Records from a data collection
━━━━━━━━━━━━━━━━━━━━━━━━━━━━━━

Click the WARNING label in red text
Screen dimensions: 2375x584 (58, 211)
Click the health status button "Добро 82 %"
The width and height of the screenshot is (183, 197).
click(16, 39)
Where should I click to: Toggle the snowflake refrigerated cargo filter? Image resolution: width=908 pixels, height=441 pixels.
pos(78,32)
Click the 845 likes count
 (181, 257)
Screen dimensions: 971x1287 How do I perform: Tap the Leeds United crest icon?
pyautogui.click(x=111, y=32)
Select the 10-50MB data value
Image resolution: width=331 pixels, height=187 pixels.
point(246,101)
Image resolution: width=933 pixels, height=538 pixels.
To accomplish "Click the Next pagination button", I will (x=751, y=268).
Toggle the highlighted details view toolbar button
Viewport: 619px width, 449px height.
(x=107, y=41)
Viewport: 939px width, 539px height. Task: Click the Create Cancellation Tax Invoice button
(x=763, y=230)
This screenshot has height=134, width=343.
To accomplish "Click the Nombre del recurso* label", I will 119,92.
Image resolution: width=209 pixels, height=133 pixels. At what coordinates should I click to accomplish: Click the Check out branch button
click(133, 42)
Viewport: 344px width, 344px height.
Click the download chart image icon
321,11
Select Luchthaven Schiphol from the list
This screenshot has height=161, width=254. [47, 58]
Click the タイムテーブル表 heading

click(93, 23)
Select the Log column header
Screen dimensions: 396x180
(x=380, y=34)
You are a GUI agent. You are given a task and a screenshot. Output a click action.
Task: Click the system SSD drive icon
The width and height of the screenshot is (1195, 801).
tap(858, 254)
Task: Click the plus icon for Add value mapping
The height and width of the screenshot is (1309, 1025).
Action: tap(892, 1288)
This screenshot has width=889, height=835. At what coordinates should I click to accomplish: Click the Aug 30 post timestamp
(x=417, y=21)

━━━━━━━━━━━━━━━━━━━━━━━━━━━━━━

Retype each record in full, please.

Click the WARNING label in red text
Screen dimensions: 2375x584 (58, 211)
Click the health status button "Добро 82 %"
The width and height of the screenshot is (183, 197).
click(16, 39)
Where should I click to: Toggle the snowflake refrigerated cargo filter? Image resolution: width=908 pixels, height=441 pixels.
pos(78,32)
Click the 845 likes count
 (181, 257)
Screen dimensions: 971x1287 How do I perform: Tap the Leeds United crest icon?
pyautogui.click(x=111, y=32)
Select the 10-50MB data value
Image resolution: width=331 pixels, height=187 pixels.
point(246,101)
Image resolution: width=933 pixels, height=538 pixels.
To accomplish "Click the Next pagination button", I will (x=751, y=268).
Toggle the highlighted details view toolbar button
Viewport: 619px width, 449px height.
(x=107, y=41)
Viewport: 939px width, 539px height. Task: Click the Create Cancellation Tax Invoice button
(x=763, y=230)
This screenshot has height=134, width=343.
To accomplish "Click the Nombre del recurso* label", I will 119,92.
Image resolution: width=209 pixels, height=133 pixels. At what coordinates should I click to accomplish: Click the Check out branch button
click(133, 42)
Viewport: 344px width, 344px height.
Click the download chart image icon
321,11
Select Luchthaven Schiphol from the list
This screenshot has height=161, width=254. [47, 58]
Click the タイムテーブル表 heading

click(93, 23)
Select the Log column header
Screen dimensions: 396x180
(x=380, y=34)
You are a GUI agent. You are given a task and a screenshot. Output a click action.
Task: Click the system SSD drive icon
The width and height of the screenshot is (1195, 801).
tap(858, 254)
Task: Click the plus icon for Add value mapping
The height and width of the screenshot is (1309, 1025).
Action: tap(892, 1288)
This screenshot has width=889, height=835. At what coordinates should I click to accomplish: Click the Aug 30 post timestamp
(x=417, y=21)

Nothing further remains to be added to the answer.